Meist stellt sich schnell heraus: Fehlalarm. Der Computer hat nur eine Fluktuation missdeutet. In jener Dezembernacht jedoch war es anders. Schon nach 70 Sekunden war die erste Analyse abgeschlossen, und das Ergebnis ließ wenig Zweifel: Diesmal handelte es sich um ein echtes Signal. Irgendwo, weit in der Ferne des Alls, waren einst zwei schwarze Löcher kollidiert. Der Crash hatte die Raumzeit verbogen. 1,5 Milliarden Jahre lang war die Delle durchs Universums gewandert. Weihnachten 2015 war sie auf Erden eingetroffen.
Zwei Crashs in vier Monaten - Als die LIGO-Physiker im Februar vor die Presse traten, um ihre große Entdeckung eines ersten Gravitationswellensignals zu verkünden, wussten sie bereits von diesem zweiten Fund. Doch hatten sie beschlossen, ihn geheim zu halten, bis alle Daten ausgewertet sind.

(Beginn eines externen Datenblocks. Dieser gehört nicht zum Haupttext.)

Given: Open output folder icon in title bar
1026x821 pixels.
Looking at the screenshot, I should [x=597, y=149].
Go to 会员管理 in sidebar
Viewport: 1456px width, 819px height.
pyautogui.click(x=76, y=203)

Jetzt endlich ist die Analyse abgeschlossen. Mit Gewissheit können die LIGO-Forscher nun verkünden: In der Messzeit von Mitte September bis Mitte Januar krachten in bis zu 1,5 Milliarden Lichtjahren Entfernung von der Erde zweimal zwei Schwarze Löcher von mehreren Sonnenmassen Gewicht ineinander.
Der erste Crash, dessen Nachhall am 14. September aufgefangen wurde, war ein besonders spektakuläres Ereignis. Ein schwarzes Loch, schwer wie 29 Sonnen, kollidierte mit einem anderen von 36-facher Sonnenmasse. Bei dem Aufprall wurde im Bruchteil einer Sekunde die Energie dreier Sonnenmassen in Form von Gravitationswellen abgestrahlt - das ist 50 Mal so viel wie das Leuchten sämtlicher Sterne des sichtbaren Universums zusammengenommen.
Neue Messungen mit gesteigerter Empfindlichkeit - Das zweite Ereignis war dreimal weniger intensiv. Diesmal waren zwei schwarze Löcher von 8 und 14 Sonnenmassen ineinander gekracht. Für die Physiker hat auch ein solcher, weniger wuchtiger Zusammenprall seine Vorteile: Weil beide beteiligten Trumms leichter sind, kann der Detektor ihre Kollision länger verfolgen. Insgesamt 27 Mal kreiselten sie umeinander, ehe sie verschmolzen. Eine volle Sekunde lang konnten die Forscher ihren spektakulären Tanz verfolgen.
Entsprechend präzise lassen sich diesmal die Umstände ermitteln. Die Forscher können zum Beispiel rekonstruieren, dass mindestens eines der beiden schwarzen Löcher fulminante Pirouetten vollführte: "Es rotierte mit mindestens zehn Prozent der maximal möglichen Drehgeschwindigkeit", sagt Allen. Dieses Wissen sei kostbar, weil es Rückschlüsse über die Entstehung der schwarzen Löcher erlaube.